A word on the science: I'm a champion at willingly suspending my disbelief, so I really don't mind convoluted physics explaining super-light speeds and whatnots. However, Reynolds manages to do pretty much without the techno-babble, because a) the fastest ships known in his universe travel at 'almost' light speed, with people going into freezers for long hauls, all perfectly sensible; and, more importantly, b) his characters don't understand how the engines work, either. THIS IS AWESOME. (Hard sf fans might call this lazy, I found it disarmingly charming. Like I said, I don't mind the physics, but being able to do without them? BONUS.)

Two minor niggles, hence the lack of 5 stars:
1. The characters are a bit too stand-offish to create much empathy. Their emotional spectrum is so one-dimensional, it's nearly impossible to relate to them. I liked Dan the most, I think, because at least he has something he's passionate about (which is ironic, bearing in mind that he's a clone.

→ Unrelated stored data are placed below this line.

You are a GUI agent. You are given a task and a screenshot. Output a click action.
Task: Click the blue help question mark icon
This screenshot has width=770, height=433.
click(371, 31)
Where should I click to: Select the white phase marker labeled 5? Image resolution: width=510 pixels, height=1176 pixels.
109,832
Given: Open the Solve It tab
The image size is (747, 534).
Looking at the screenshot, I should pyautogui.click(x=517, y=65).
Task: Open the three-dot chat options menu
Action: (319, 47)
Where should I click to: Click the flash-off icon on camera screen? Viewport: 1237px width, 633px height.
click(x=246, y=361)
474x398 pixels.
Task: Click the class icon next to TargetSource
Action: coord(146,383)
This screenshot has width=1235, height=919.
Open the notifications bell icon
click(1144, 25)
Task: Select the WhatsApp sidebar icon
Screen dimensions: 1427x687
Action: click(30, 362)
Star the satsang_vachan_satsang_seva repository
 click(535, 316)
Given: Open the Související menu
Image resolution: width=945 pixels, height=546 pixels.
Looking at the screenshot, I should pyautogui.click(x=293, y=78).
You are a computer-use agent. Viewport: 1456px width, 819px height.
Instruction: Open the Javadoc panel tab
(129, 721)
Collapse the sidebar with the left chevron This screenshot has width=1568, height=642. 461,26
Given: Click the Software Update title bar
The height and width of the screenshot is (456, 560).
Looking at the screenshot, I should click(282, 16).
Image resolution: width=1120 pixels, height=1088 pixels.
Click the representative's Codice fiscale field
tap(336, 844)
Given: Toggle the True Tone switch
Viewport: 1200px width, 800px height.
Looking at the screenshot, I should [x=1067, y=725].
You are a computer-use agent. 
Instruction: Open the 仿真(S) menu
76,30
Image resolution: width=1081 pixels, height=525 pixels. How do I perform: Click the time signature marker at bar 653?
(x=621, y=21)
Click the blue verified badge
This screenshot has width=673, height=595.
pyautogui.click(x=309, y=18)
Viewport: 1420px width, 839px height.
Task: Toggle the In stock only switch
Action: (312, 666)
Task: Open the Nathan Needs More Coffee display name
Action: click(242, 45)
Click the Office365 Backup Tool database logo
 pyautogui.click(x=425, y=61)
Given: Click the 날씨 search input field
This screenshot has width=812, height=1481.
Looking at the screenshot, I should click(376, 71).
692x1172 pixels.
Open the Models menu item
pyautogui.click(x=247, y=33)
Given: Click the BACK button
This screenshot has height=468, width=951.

2. The plot twists are so confusing in places that Reynolds has his characters have regular catch-up sessions, just to summarise what's going on. It works, don't get me wrong, but the whole "This is what Khouri knew:" thing was too obvious a device to bring the reader up to speed to just pass me by. Every time it happened, it threw me out of the story for a bit.

These two minor things aside, I loved Revelation Space to bits. TO BITS.